Pseudo-workflow tick:
async function workflowTick(instanceId: string) {
const { state, context } = await loadInstance(instanceId);
const nextState = transition(state, context); // FSM step
const highLevelAction = sampleNextAction({
errorClass: context.errors.at(-1)?.class ?? "none", // Markov step
retries: context.retries,
stepIndex: context.stepIndex,
});
const llmResult = await callAgent({
state: nextState,
action: highLevelAction,
context,
allowedTools: toolsForState(nextState),
});
const { updatedContext, toolCalls } = await runTools(llmResult, context);
await saveInstance(instanceId, {
state: nextState,
context: updatedContext,
});
if (!updatedContext.done && nextState !== "Summarize") {
await scheduleNextTick(instanceId);
}
}
Practical Ways to Go Further
Here are concrete next steps to turn these ideas into something real and robust.
1. Start with a Single, Narrow Use Case
Pick one process that is:
- High-value but not safety-critical.
- Multi-step, cross-system, and currently painful.
Examples:
- IT password reset + device access workflow.
- Customer onboarding for one specific product tier.
- A single insurance claim type (e.g., small auto claims under a threshold).
Implement:
- 4–6 FSM states only.
- A minimal Markov policy for error handling.
- One MCP server with a small tool surface (read + write endpoints).
2. Make States and Actions Observable
Log:
- Current FSM state and chosen high-level action.
- All MCP tool calls (inputs, outputs, duration).

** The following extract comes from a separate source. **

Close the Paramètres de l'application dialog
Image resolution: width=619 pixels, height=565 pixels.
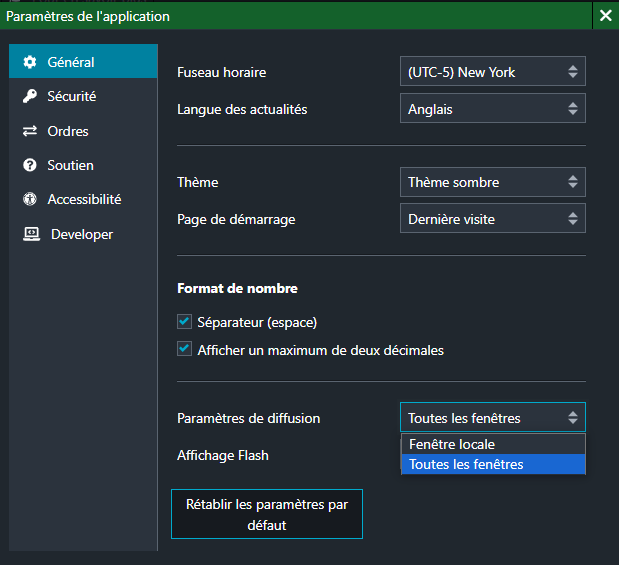[605, 16]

- Transitions that lead to escalations or failures.
This makes it easy to:
- Tune FSM transition rules (e.g., add guards when things go wrong).
- Adjust Markov probabilities based on observed success rates.
- Explain behavior to stakeholders.
3. Explicitly Define Contracts per State
For each state, write down:
- Goals: What must be true when leaving this state?
- Allowed tools: Which MCP tools can be called from here?
- Forbidden behaviors: What the agent must not do (e.g., “do not send external emails yet”).
This can live as:
- A configuration file, and
- A snippet embedded into the agent’s system prompt for that state.
4. Close the Loop with Metrics
Track at least:
- Completion rate: How often the workflow finishes without escalation.
- Mean steps per workflow: Too many → your FSM is under-constrained or your prompts are unclear.
- Error / escalation classes: Group by state and action to see where to add guards or new actions.
Then:
- Refine FSM transitions where failures cluster.
- Update Markov action probabilities to favor what works.
- Add new high-level actions when you see recurring patterns (e.g., a new kind of fallback).
5. Gradually Increase Autonomy and Scope
Once the initial flow is stable:
- Add more states for nuance (e.g., separate
DisambiguatefromCollectRequirements). - Expand MCP capabilities per state (more tools, more powerful actions).
- Relax guardrails in some states while tightening them in others.
Always keep:
- Durable workflow as your backbone (so long processes never “evaporate”).
- FSM/Markov as explicit control logic you can inspect and tune.
- Agents and MCP as the flexible, semantic layer operating inside those constraints.